Öl auf Leinwand. Ein massives, dunkles Kreuz an einer Kette um den Hals getragen. Das Gemälde zeigt ein close-up eines nackten Oberkörpers, dessen volle Brüste durch das Christenkreuz in absurder Weise auseinandergedrückt werden, so dass die Nippel beinahe den seitlichen Bildrand durchbohren. Sie bilden die Spitzen einer horizontalen Verlängerung des Kreuzbalkens, zugleich aber auch eine kecke Fluchtlinie in den umgebenden Raum. Schwer zu sagen, ob die zinnoberroten Hämathome an den Druckstellen einen gewaltsamen Akt/Eindruck nahelegen und/oder die erotische Kraft des Körpers verstärken, der mit dem Kreuz eins wird. Als Betrachter_in ist es mir unmöglich, dieses Gemälde von Lee Lozano (No title, 1962) wahrzunehmen, ohne im Blick, zumindest im Augenwinkel oder im Rücken zugleich Alina Szapocznikows Sculpture- Lampe IX (1970) zu haben. Leuchtend orange- und rosa-farbiges Kunstharz bildet eine mindestens kopfgroße, brusthohe Blüte, deren ausladende Blätter einen zungenartigen, beleuchteten Blütenstempel umschirmen. Die Lampe ist so platziert, dass ich die „Zunge“ erst dann sehen kann, wenn hinter der Blüte zugleich das Gemälde auftaucht, so dass die Brüste auf mich zustreben, die sich zugleich einen Kampf mit dem Kreuz leisten. Mein Weg von Nancy Speros Artaud Paintings Serie (1969-1972) zu ihrem Fries Cri du Coeur (2005) führt mich unweigerlich durch dieses Szenario. Die von Danh Vo in Zusammenarbeit mit Caroline Bourgeois kuratierte Ausstellung Slip of the Tongue (Punta della Dogana, Venedig, 12. 4.–31. 12. 2015) wird mich durch diesen Text hindurch begleiten, denn ich habe sie als einen bildpolitischen Einsatz der ganz besonderen Art erlebt: ein Einsatz, der leise daherkommt, der auf Statements verzichtet und Klassifikationen unterläuft, und der den Objekten die Macht verleiht, sich miteinander zu vergnügen. Für die Besucher_innen, so möchte ich argumentieren, wird dies dann zu einer politischen Erfahrung, wenn sie sich dem Miteinander der Objekte und dem Raum aussetzen und sich darauf einlassen, dass hierbei Imaginarios entstehen, die unvertraute Platzierungen und Bewegungen abverlangen.

■ Bereitgestellte Daten
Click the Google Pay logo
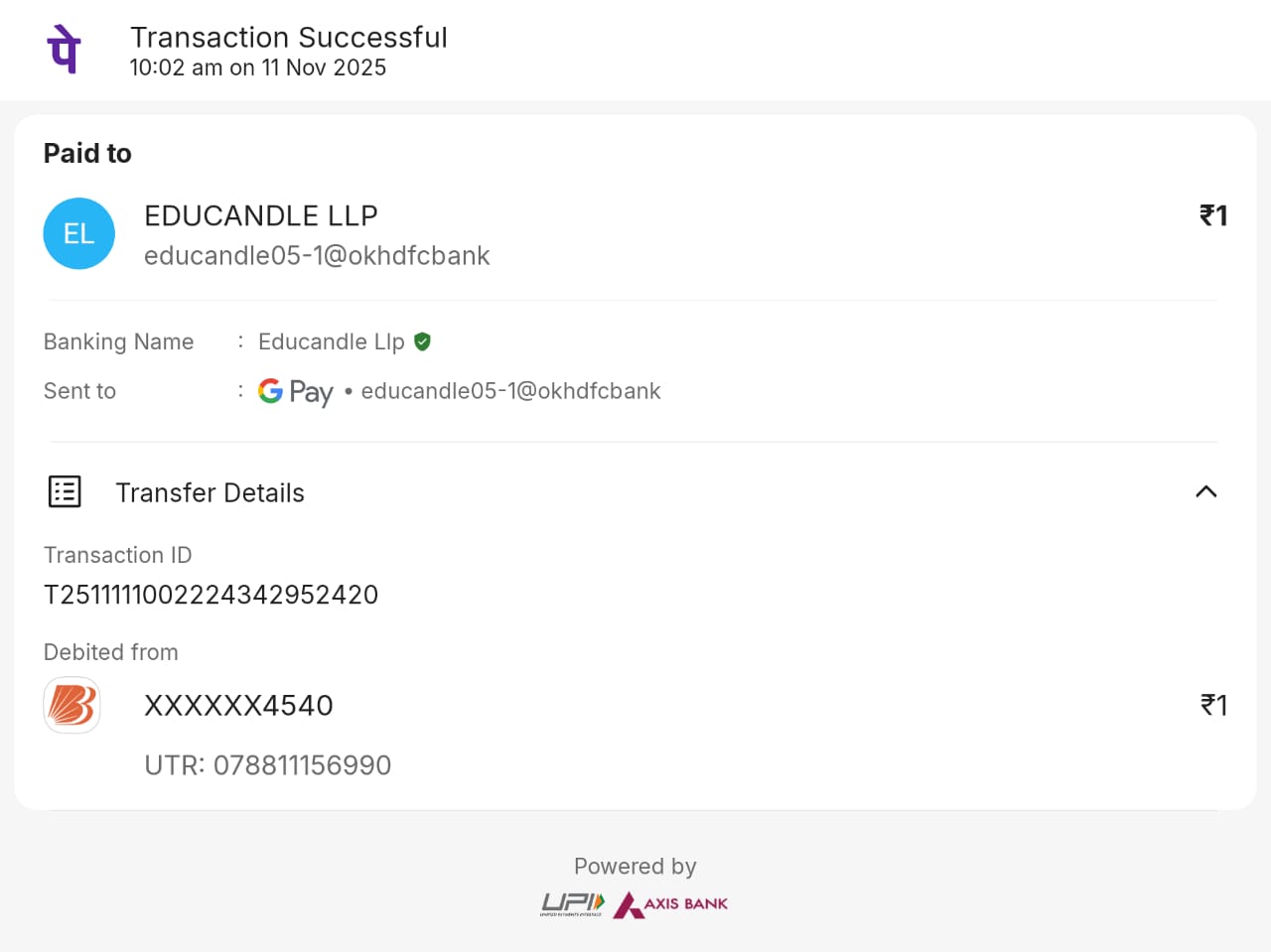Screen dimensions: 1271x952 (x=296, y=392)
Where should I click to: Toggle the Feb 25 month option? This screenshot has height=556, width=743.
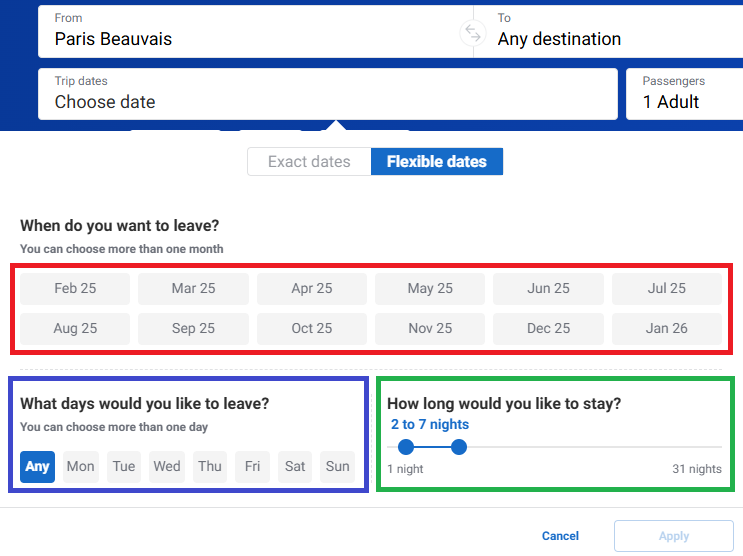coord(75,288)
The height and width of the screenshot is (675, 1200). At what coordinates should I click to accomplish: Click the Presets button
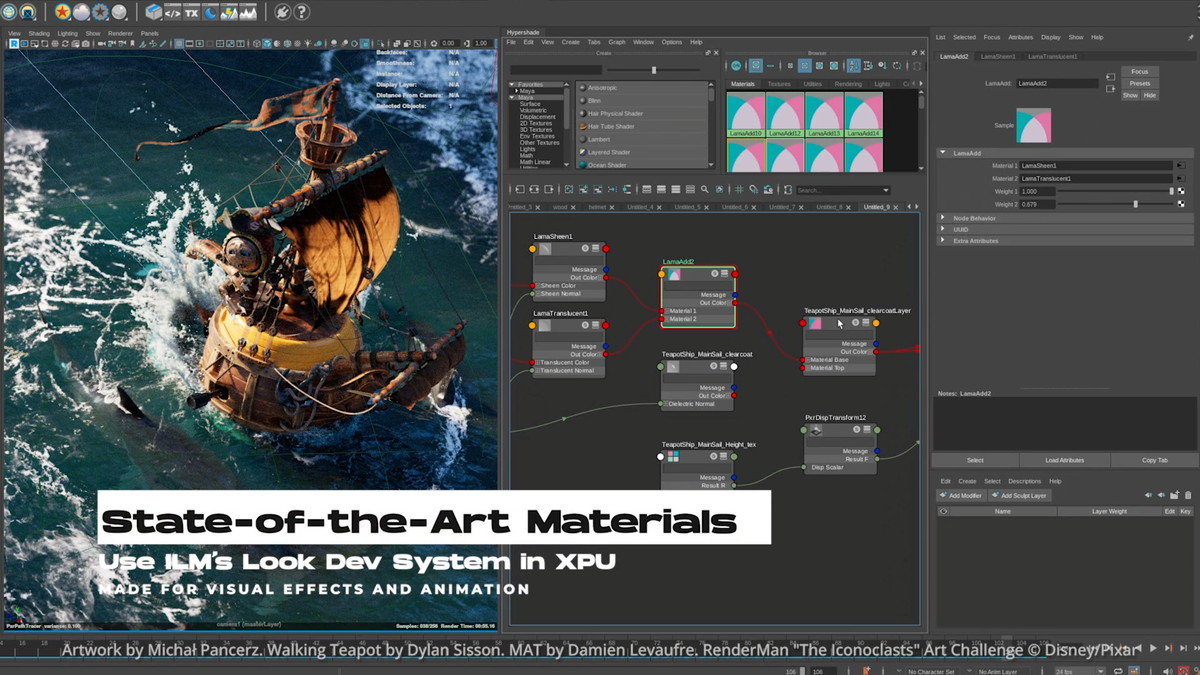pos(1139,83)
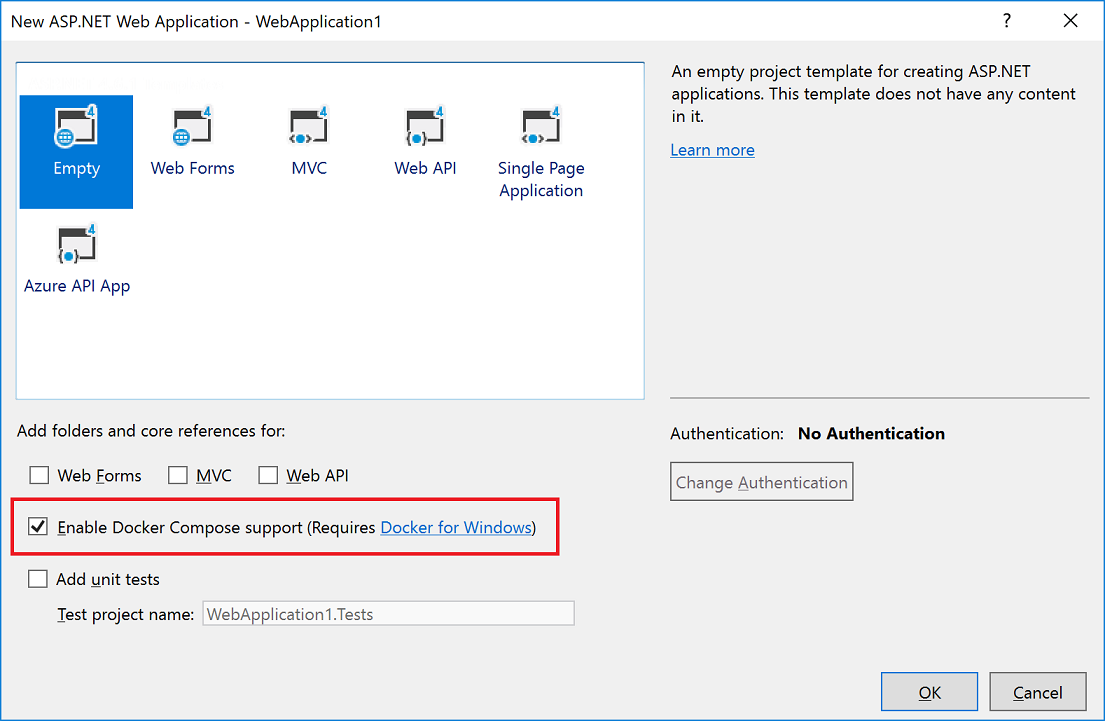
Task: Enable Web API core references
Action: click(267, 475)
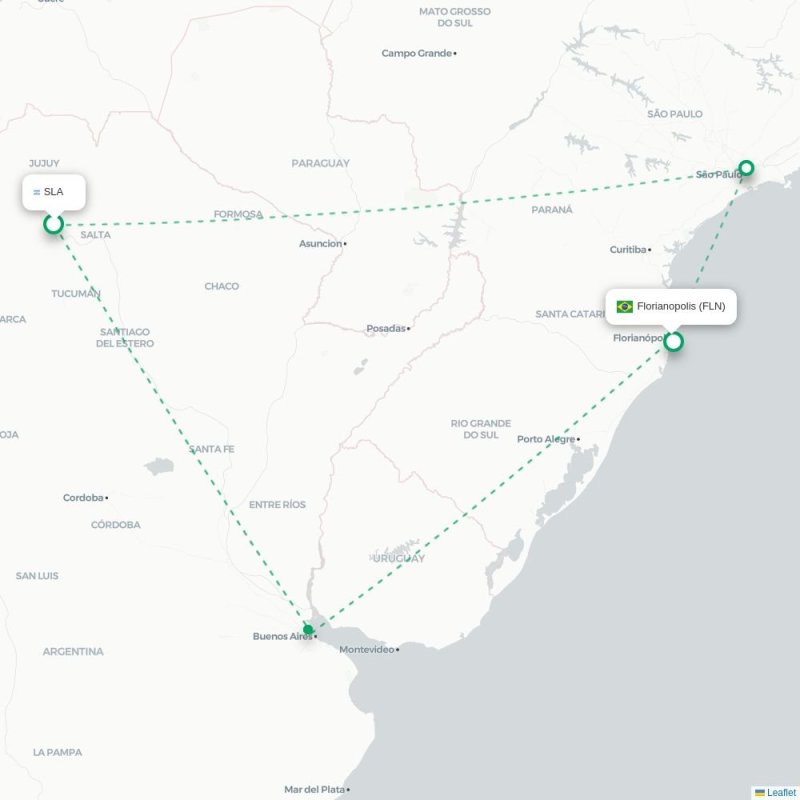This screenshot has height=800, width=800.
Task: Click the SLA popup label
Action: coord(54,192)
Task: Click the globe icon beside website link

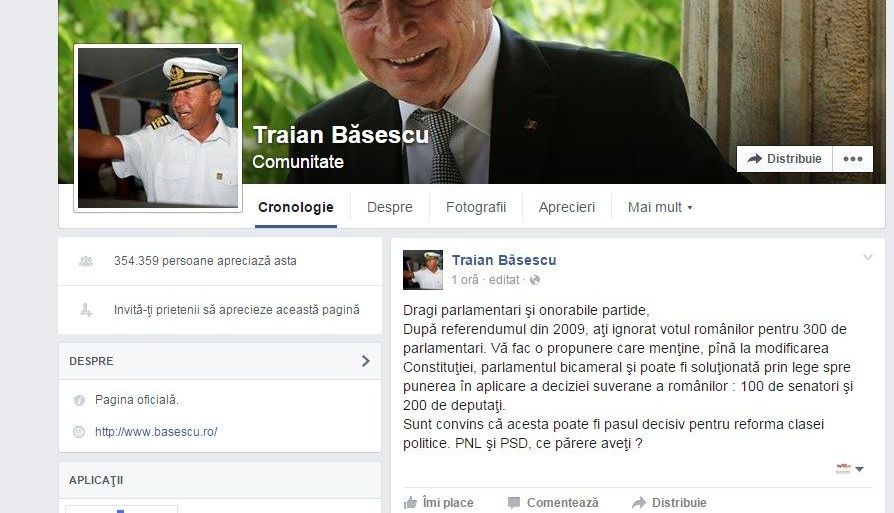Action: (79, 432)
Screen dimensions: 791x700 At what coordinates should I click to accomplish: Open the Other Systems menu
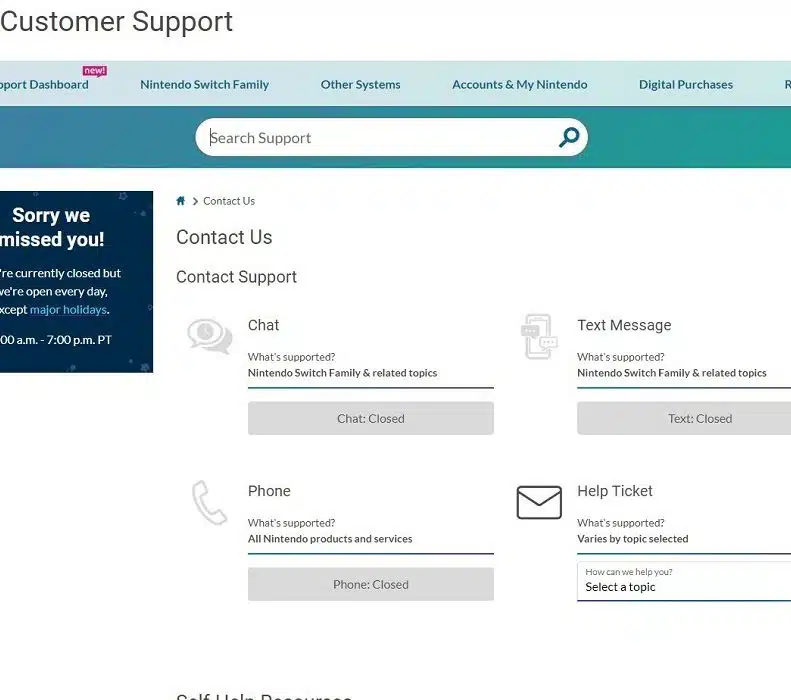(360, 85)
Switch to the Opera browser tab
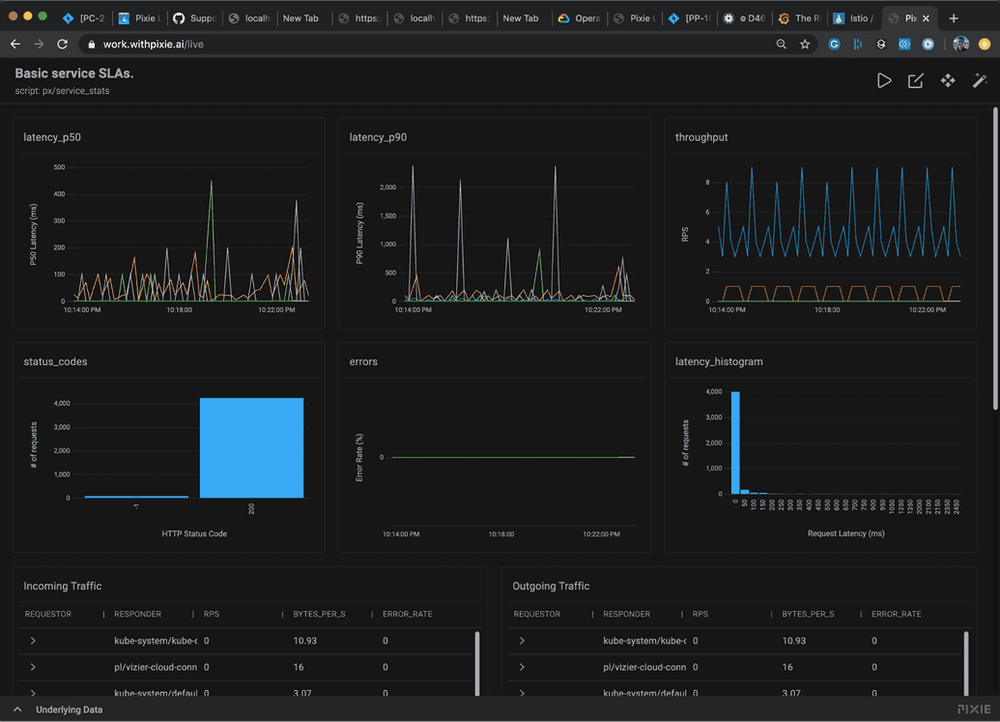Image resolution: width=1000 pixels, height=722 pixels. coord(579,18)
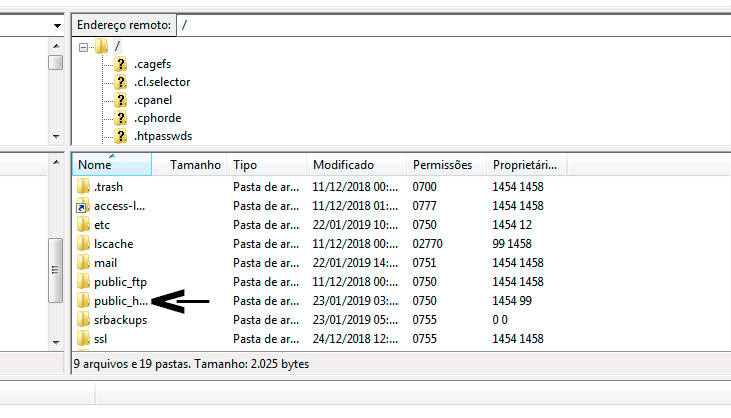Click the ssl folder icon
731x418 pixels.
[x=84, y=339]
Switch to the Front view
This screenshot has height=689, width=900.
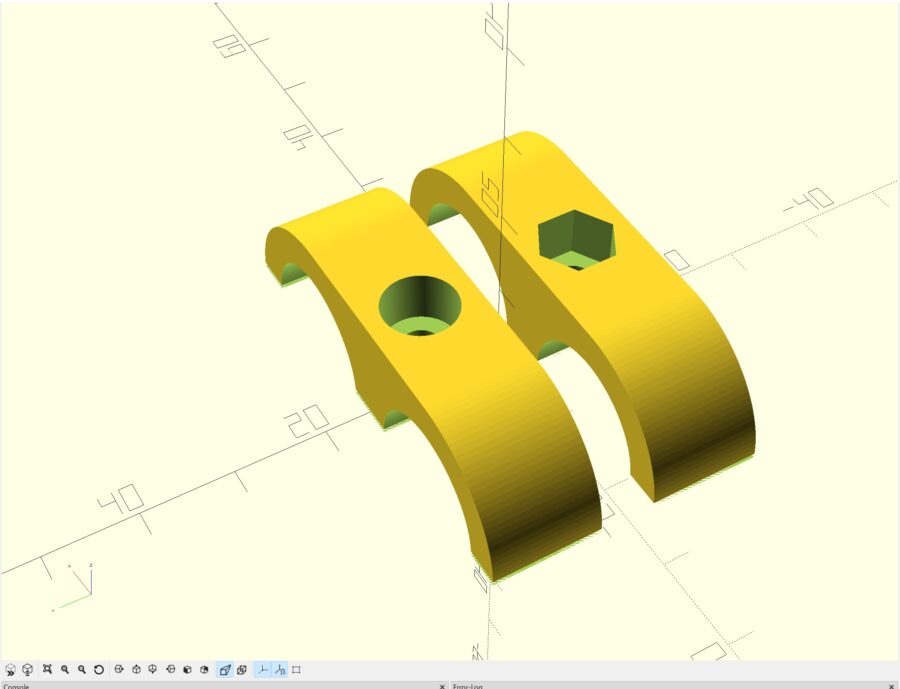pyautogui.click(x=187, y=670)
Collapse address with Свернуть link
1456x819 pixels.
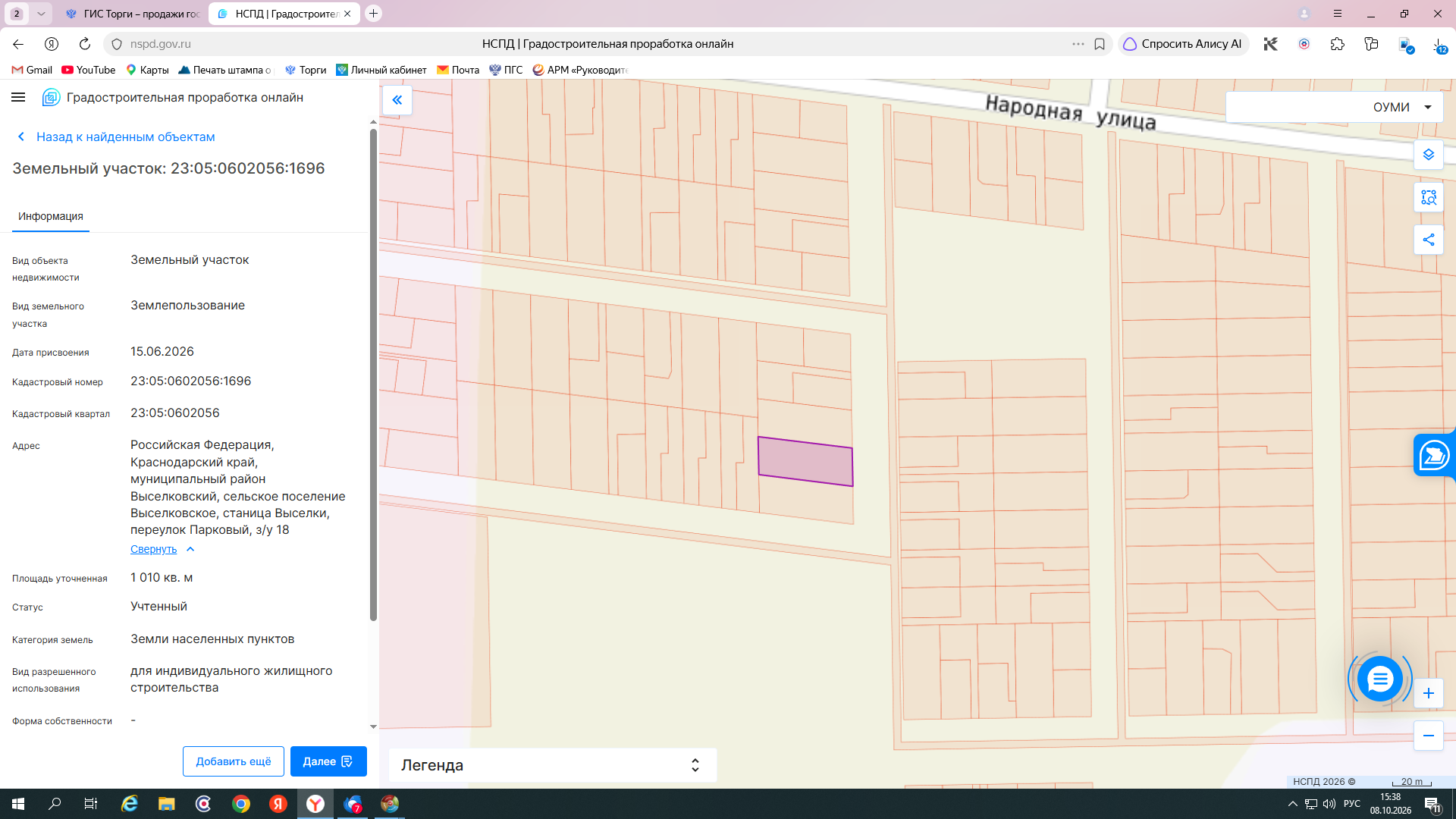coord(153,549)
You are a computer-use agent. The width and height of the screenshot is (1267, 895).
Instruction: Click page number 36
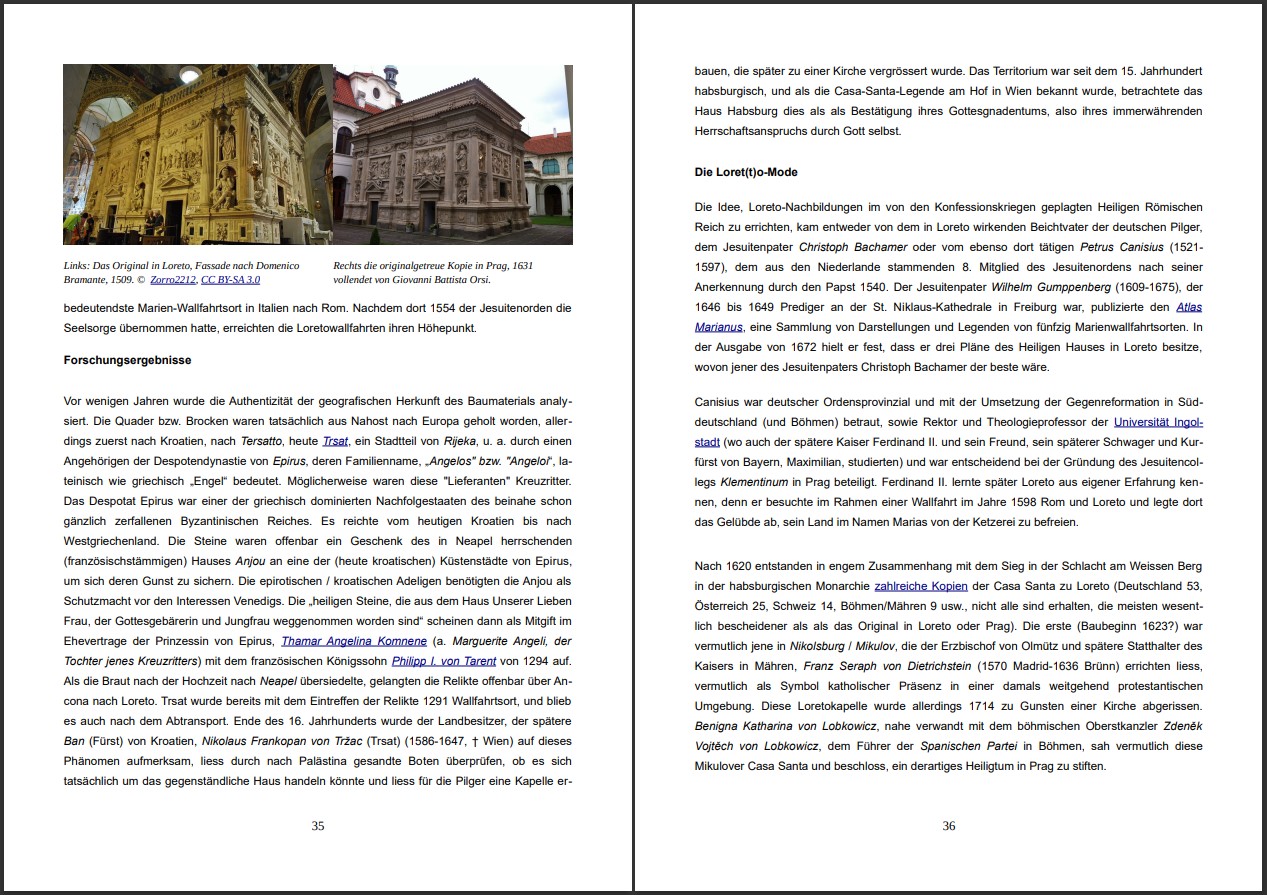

■ Übungsaufgaben
A – Wer hat laut dem Textabschnitt die Ausstellung Slip of the Tongue kuratiert?
B – Fasse den Textabschnitt in zwei Sätzen zusammen.
Die Datensätze braucht man hier nicht.

■ Lösungen je Aufgabe
A – Danh Vo in Zusammenarbeit mit Caroline Bourgeois.

B – Ein Gemälde von Lee Lozano (No title, 1962) zeigt einen nackten Oberkörper, dessen Brüste von einem dunklen Kreuz auseinandergedrückt werden, und ist für die betrachtende Person im Text nicht ohne Alina Szapocznikows Sculpture-Lampe IX (1970) wahrzunehmen. Die Ausstellung Slip of the Tongue (Punta della Dogana, Venedig, 2015) erscheint als leiser bildpolitischer Einsatz, der auf Statements verzichtet, Klassifikationen unterläuft und den Objekten erlaubt, sich miteinander zu vergnügen, was für Besucher_innen zu einer politischen Erfahrung werden kann.